## [Task details]
With pictures omitted, restate the data word for word.

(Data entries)
+++++
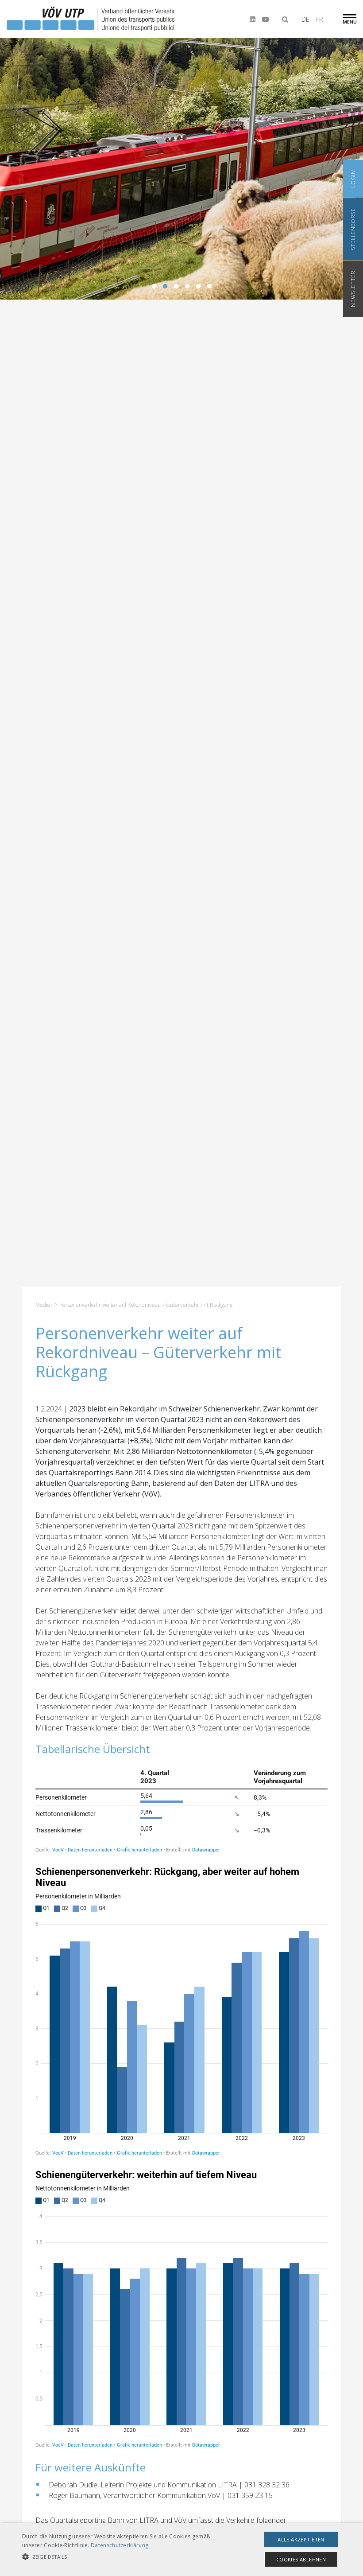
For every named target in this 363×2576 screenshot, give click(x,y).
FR (319, 19)
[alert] (181, 2549)
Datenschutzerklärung (119, 2545)
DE (305, 19)
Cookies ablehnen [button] (301, 2559)
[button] (125, 2557)
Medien (44, 1305)
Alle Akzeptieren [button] (301, 2539)
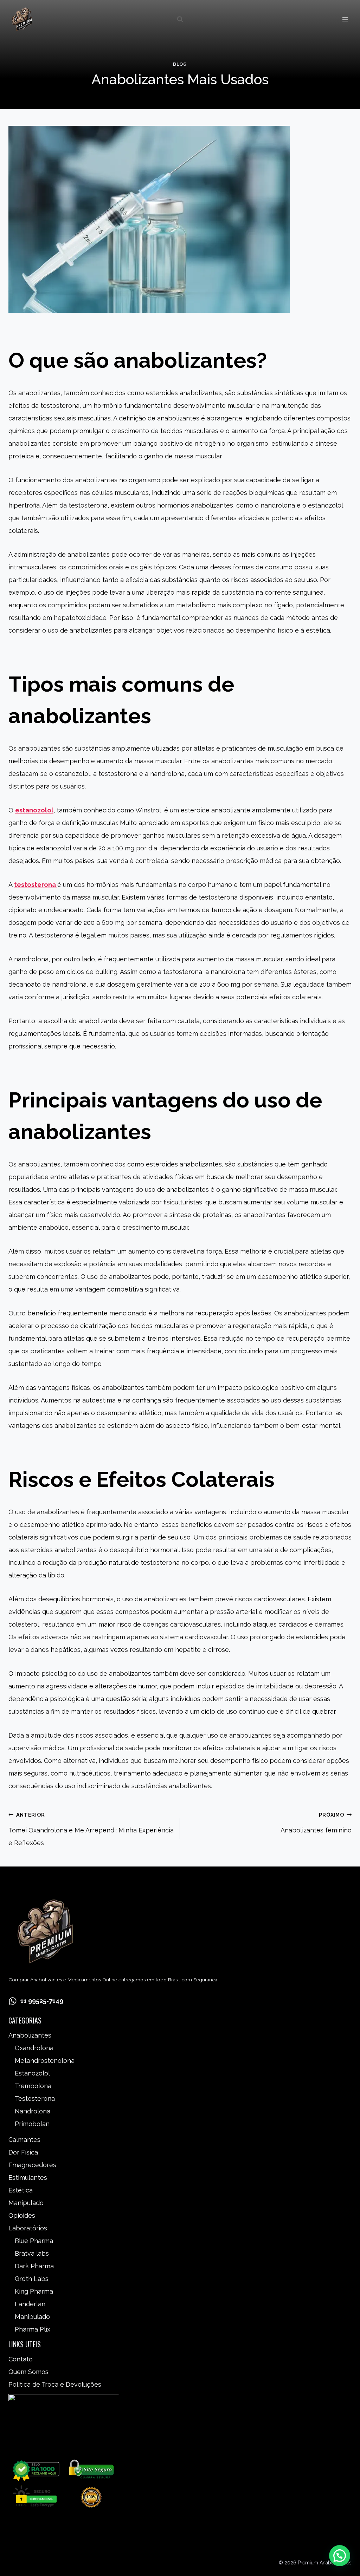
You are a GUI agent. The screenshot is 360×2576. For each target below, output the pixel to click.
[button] (339, 2555)
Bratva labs (32, 2253)
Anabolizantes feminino (316, 1823)
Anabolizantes (29, 2035)
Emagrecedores (32, 2165)
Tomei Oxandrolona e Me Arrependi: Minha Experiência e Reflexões (91, 1829)
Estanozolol (32, 2073)
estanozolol (34, 810)
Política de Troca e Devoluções (54, 2384)
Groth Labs (32, 2278)
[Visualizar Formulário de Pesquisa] (180, 19)
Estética (20, 2190)
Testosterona (35, 2098)
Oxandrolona (34, 2048)
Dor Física (23, 2152)
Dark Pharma (34, 2266)
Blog (180, 64)
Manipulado (26, 2202)
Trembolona (33, 2086)
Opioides (21, 2215)
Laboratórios (27, 2228)
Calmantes (24, 2139)
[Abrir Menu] (345, 19)
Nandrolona (32, 2111)
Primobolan (32, 2123)
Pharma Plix (32, 2329)
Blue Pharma (34, 2240)
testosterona (35, 884)
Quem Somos (28, 2371)
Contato (20, 2359)
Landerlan (30, 2304)
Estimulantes (27, 2177)
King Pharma (34, 2291)
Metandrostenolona (45, 2060)
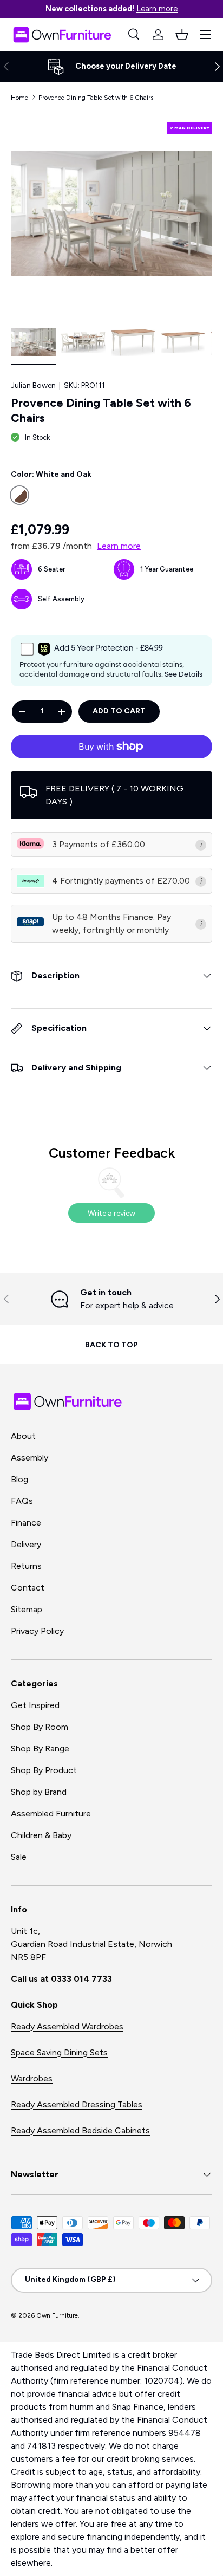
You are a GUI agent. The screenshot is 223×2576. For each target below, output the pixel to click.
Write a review (111, 1213)
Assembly (29, 1457)
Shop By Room (39, 1727)
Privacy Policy (37, 1631)
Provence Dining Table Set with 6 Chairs (95, 97)
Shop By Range (40, 1748)
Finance (26, 1522)
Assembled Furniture (51, 1813)
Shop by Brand (39, 1792)
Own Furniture (57, 2315)
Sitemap (26, 1609)
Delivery (26, 1544)
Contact (27, 1587)
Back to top (111, 1344)
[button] (182, 35)
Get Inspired (35, 1705)
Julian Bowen (33, 385)
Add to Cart (119, 711)
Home (19, 97)
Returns (26, 1566)
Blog (19, 1479)
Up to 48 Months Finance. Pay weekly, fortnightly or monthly (111, 923)
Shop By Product (44, 1770)
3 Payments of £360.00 (98, 844)
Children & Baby (41, 1835)
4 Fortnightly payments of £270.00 (121, 880)
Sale (19, 1857)
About (23, 1436)
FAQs (22, 1501)
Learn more (157, 9)
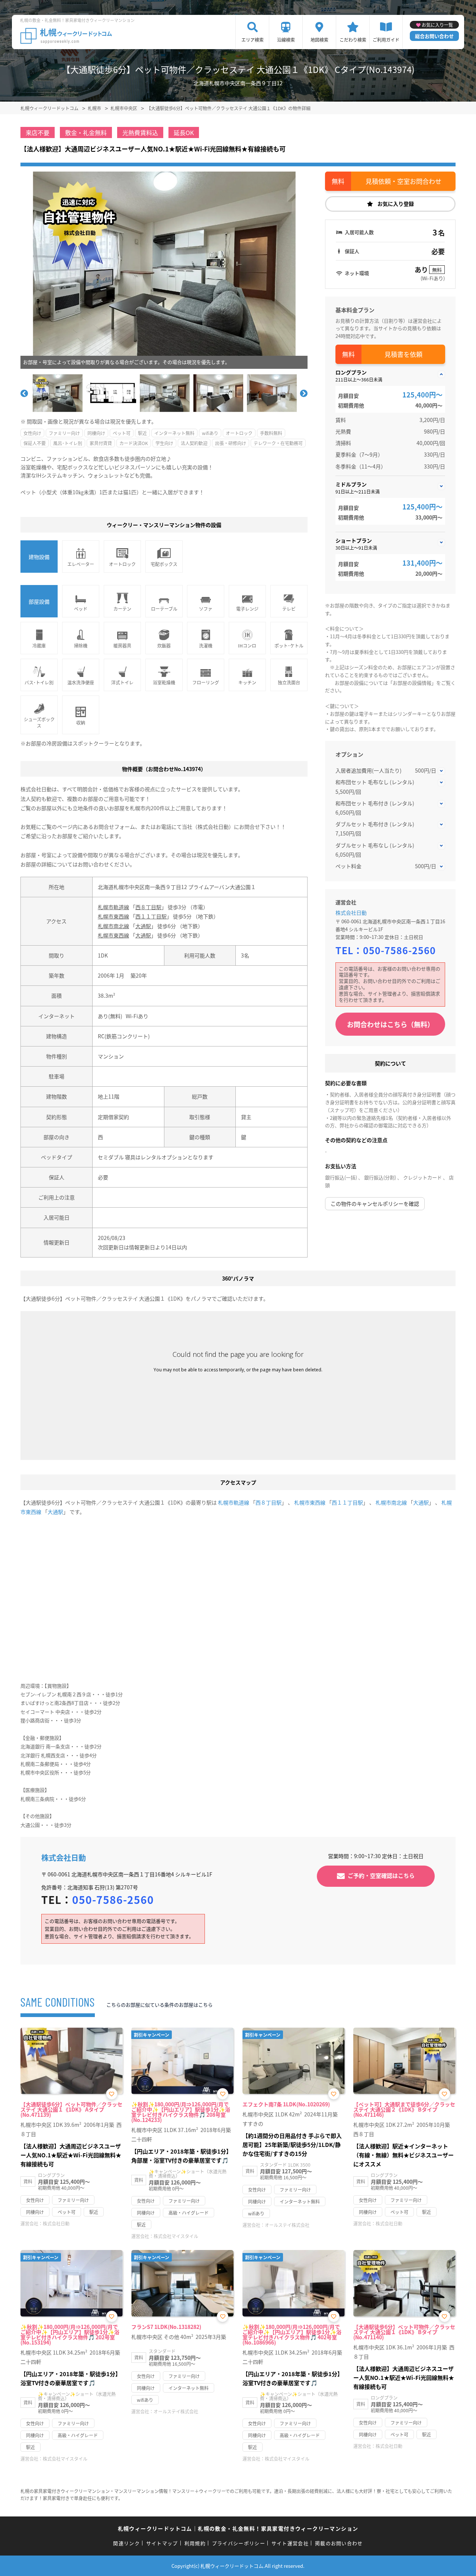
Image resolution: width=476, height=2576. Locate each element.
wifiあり (210, 433)
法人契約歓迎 (194, 443)
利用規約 (195, 2543)
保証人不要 (34, 443)
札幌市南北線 (113, 926)
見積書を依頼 (403, 354)
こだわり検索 (353, 39)
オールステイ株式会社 (287, 2225)
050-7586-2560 (399, 950)
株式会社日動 (351, 912)
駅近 (142, 433)
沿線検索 (286, 39)
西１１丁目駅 (151, 916)
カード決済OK (133, 443)
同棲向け (96, 433)
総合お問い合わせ (434, 35)
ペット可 (122, 433)
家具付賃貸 (101, 443)
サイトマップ (162, 2543)
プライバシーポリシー (238, 2543)
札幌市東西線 (113, 916)
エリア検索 (252, 39)
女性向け (32, 433)
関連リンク (126, 2543)
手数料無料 (271, 433)
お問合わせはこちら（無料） (390, 1024)
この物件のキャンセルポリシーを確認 (375, 1203)
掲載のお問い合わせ (339, 2543)
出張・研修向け (230, 443)
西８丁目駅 (148, 907)
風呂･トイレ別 (67, 443)
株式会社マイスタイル (176, 2236)
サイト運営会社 (290, 2543)
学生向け (164, 443)
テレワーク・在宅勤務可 (278, 443)
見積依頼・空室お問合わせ (403, 181)
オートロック (239, 433)
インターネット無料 (174, 433)
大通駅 (143, 926)
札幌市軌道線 (113, 907)
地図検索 (319, 39)
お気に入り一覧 (437, 25)
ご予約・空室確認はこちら (381, 1875)
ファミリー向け (64, 433)
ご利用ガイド (386, 39)
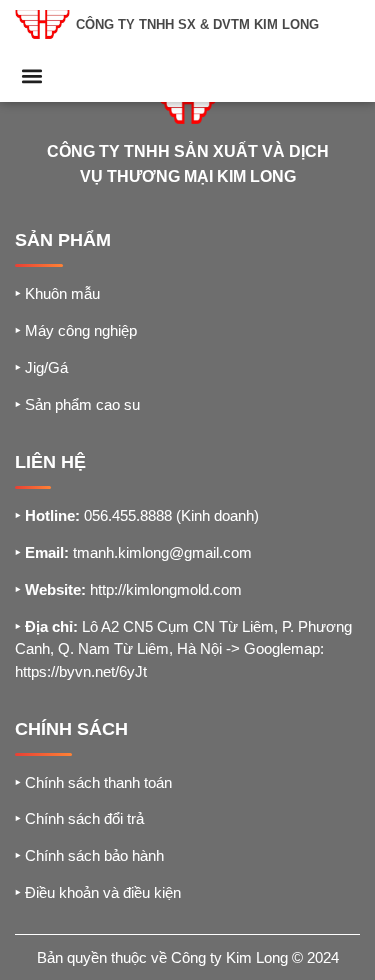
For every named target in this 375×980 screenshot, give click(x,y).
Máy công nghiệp (76, 330)
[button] (31, 75)
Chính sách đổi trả (79, 818)
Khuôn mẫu (57, 293)
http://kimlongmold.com (166, 589)
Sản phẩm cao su (77, 404)
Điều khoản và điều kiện (98, 892)
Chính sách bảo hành (89, 855)
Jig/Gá (41, 367)
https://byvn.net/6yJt (81, 671)
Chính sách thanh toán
+++++
## [Response below]
For every named target in this 363×2576 screenshot, give click(x,y).
FR (319, 19)
[alert] (181, 2549)
Datenschutzerklärung (119, 2545)
DE (305, 19)
Cookies ablehnen [button] (301, 2559)
[button] (125, 2557)
Medien (44, 1305)
Alle Akzeptieren [button] (301, 2539)
You are a GUI agent. The screenshot is 360×2576. For each target below, output the pixel to click.
[button] (339, 2555)
Bratva labs (32, 2253)
Anabolizantes feminino (316, 1823)
Anabolizantes (29, 2035)
Emagrecedores (32, 2165)
Tomei Oxandrolona e Me Arrependi: Minha Experiência e Reflexões (91, 1829)
Estanozolol (32, 2073)
estanozolol (34, 810)
Política de Troca e Devoluções (54, 2384)
Groth Labs (32, 2278)
[Visualizar Formulário de Pesquisa] (180, 19)
Estética (20, 2190)
Testosterona (35, 2098)
Oxandrolona (34, 2048)
Dor Física (23, 2152)
Dark Pharma (34, 2266)
Blog (180, 64)
Manipulado (26, 2202)
Trembolona (33, 2086)
Opioides (21, 2215)
Laboratórios (27, 2228)
Calmantes (24, 2139)
[Abrir Menu] (345, 19)
Nandrolona (32, 2111)
Primobolan (32, 2123)
Pharma Plix (32, 2329)
Blue Pharma (34, 2240)
testosterona (35, 884)
Quem Somos (28, 2371)
Contato (20, 2359)
Landerlan (30, 2304)
Estimulantes (27, 2177)
King Pharma (34, 2291)
Metandrostenolona (45, 2060)
You are a GUI agent. The screenshot is 223×2576. For each target below, output the pixel to click.
Write a review (111, 1213)
Assembly (29, 1457)
Shop By Room (39, 1727)
Privacy Policy (37, 1631)
Provence Dining Table Set with 6 Chairs (95, 97)
Shop By Range (40, 1748)
Finance (26, 1522)
Assembled Furniture (51, 1813)
Shop by Brand (39, 1792)
Own Furniture (57, 2315)
Sitemap (26, 1609)
Delivery (26, 1544)
Contact (27, 1587)
Back to top (111, 1344)
[button] (182, 35)
Get Inspired (35, 1705)
Julian Bowen (33, 385)
Add to Cart (119, 711)
Home (19, 97)
Returns (26, 1566)
Blog (19, 1479)
Up to 48 Months Finance. Pay weekly, fortnightly or monthly (111, 923)
Shop By Product (44, 1770)
3 Payments of £360.00 (98, 844)
Children & Baby (41, 1835)
4 Fortnightly payments of £270.00 (121, 880)
Sale (19, 1857)
About (23, 1436)
FAQs (22, 1501)
Learn more (157, 9)
Image resolution: width=476, height=2576. Locate each element.
wifiあり (210, 433)
法人契約歓迎 (194, 443)
利用規約 (195, 2543)
保証人不要 (34, 443)
札幌市南北線 (113, 926)
見積書を依頼 (403, 354)
こだわり検索 (353, 39)
オールステイ株式会社 (287, 2225)
050-7586-2560 (399, 950)
株式会社日動 (351, 912)
駅近 (142, 433)
沿線検索 (286, 39)
西１１丁目駅 (151, 916)
カード決済OK (133, 443)
同棲向け (96, 433)
総合お問い合わせ (434, 35)
ペット可 (122, 433)
家具付賃貸 (101, 443)
サイトマップ (162, 2543)
プライバシーポリシー (238, 2543)
札幌市東西線 (113, 916)
エリア検索 (252, 39)
女性向け (32, 433)
関連リンク (126, 2543)
手数料無料 (271, 433)
お問合わせはこちら（無料） (390, 1024)
この物件のキャンセルポリシーを確認 (375, 1203)
掲載のお問い合わせ (339, 2543)
出張・研修向け (230, 443)
西８丁目駅 (148, 907)
風呂･トイレ別 (67, 443)
株式会社マイスタイル (176, 2236)
サイト運営会社 (290, 2543)
学生向け (164, 443)
テレワーク・在宅勤務可 (278, 443)
見積依頼・空室お問合わせ (403, 181)
オートロック (239, 433)
インターネット無料 (174, 433)
大通駅 (143, 926)
札幌市軌道線 (113, 907)
地図検索 (319, 39)
お気に入り一覧 (437, 25)
ご予約・空室確認はこちら (381, 1875)
ファミリー向け (64, 433)
ご利用ガイド (386, 39)
For every named target in this 375×980 screenshot, give click(x,y).
Máy công nghiệp (76, 330)
[button] (31, 75)
Chính sách đổi trả (79, 818)
Khuôn mẫu (57, 293)
http://kimlongmold.com (166, 589)
Sản phẩm cao su (77, 404)
Điều khoản và điều kiện (98, 892)
Chính sách bảo hành (89, 855)
Jig/Gá (41, 367)
https://byvn.net/6yJt (81, 671)
Chính sách thanh toán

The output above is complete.